Других своих коллег я знаю только внешне: Деспоты Школьной Парты. Бароны Классной Доски. Цезари Классных Комнат и Лорды – Хранители Тетрадей – так называет их Пол. У него дар – изобретать прозвища. Стихи – его конек, он сочинил забавную песенку о нашем директоре. Обо мне тоже.

Макхаби – это, конечно, типичный мелкий тиран, какие обильно произрастают на школьной ниве и в армии. У нас была стычка с ним по поводу одного из моих учеников – Джо Фероне, которого он совершенно несправедливо, как потом выяснилось, обвинил в воровстве. Адмирал туманно намекнул мне, что в конце полугодия я могу получить неудовлетворительную оценку за работу.

Не могу понять, почему я так пекусь о Фероне, самом недисциплинированном парне в школе. Может быть, потому, что я чувствую в нем тот же внутренний протест, что гложет меня? Когда он в школе, что бывает нечасто, он груб и нагл: руки в карманах, зубочистка во рту, презрительное покачивание на каблуках… И все время как будто чего-то ждет от меня.

Большую часть времени я борюсь за взаимопонимание. Это трудно, и я не знаю, с кого начать. С доктора Кларка? Не думаю, чтобы он имел хоть малейшее представление о том, что происходит в школе. О нем же известно только то, что у него кабинет с ковром и личная уборная на площадке четвертого этажа.
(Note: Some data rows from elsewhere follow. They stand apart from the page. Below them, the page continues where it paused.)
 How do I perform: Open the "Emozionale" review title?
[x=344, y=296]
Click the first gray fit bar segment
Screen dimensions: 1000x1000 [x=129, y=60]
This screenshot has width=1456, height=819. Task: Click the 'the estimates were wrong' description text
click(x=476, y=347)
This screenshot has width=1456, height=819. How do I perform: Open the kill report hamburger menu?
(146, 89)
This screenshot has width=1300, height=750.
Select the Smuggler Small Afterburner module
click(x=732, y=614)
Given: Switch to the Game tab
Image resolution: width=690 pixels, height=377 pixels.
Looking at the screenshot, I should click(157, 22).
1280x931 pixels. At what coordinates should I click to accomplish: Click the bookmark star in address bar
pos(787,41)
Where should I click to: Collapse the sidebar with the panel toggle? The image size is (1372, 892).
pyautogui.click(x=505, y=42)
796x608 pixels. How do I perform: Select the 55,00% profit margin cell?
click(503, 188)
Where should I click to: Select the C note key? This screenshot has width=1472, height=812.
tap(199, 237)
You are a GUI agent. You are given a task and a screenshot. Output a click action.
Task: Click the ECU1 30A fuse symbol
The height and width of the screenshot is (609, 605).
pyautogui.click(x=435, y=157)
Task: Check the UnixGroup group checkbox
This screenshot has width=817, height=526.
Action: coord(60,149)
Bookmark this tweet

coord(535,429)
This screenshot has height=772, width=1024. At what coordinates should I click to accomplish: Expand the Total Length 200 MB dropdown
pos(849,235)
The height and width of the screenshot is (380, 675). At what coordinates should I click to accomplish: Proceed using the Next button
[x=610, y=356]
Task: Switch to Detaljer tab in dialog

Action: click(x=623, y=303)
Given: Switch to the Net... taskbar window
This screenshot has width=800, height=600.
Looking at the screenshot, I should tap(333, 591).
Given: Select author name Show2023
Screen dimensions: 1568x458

И он вечно прячется то тут, то там, а когда является на свет, то любит объяснять, что обучение происходит от слова «учить». И еще он неравнодушен к парным словосочетаниям, таким как цели и задачи, вести и вдохновлять, помогать и воодушевлять, новые горизонты и широкие перспективы; они выскакивают из него, как запонки из манжет.

А доктора Бестера, моего непосредственного начальника, заведующего учебной частью по языку и литературе, я и вовсе не могу понять. Это строгий, сухой человек, который держится отчужденно и чопорно. Как большинство заведующих, он ведет только один из старших классов, ученики уважают его, а учителя не любят. Возможно, потому, что он имеет обыкновение совершенно неожиданно возникать на уроках. «Бродит Призрак» – этот сигнал передается из класса в класс при его появлении. Беа рассказывала, что он начинал как прекрасный учитель, но потонул в бумагах, навязанных ему должностью. Надеюсь, он не придет ко мне на урок, пока я здесь не освоюсь. Я все еще кочую, особенно с моим ОО классом – «особо отстающих». (Неуспевающих, недоразвитых, замедленных, бесперспективных, тугодумов, не способных к языкам, интеллектуально неполноценных, неподдающихся, лишенных возможностей и лентяев – пока что я насчитала больше десяти эвфемизмов для учеников попросту тупых.)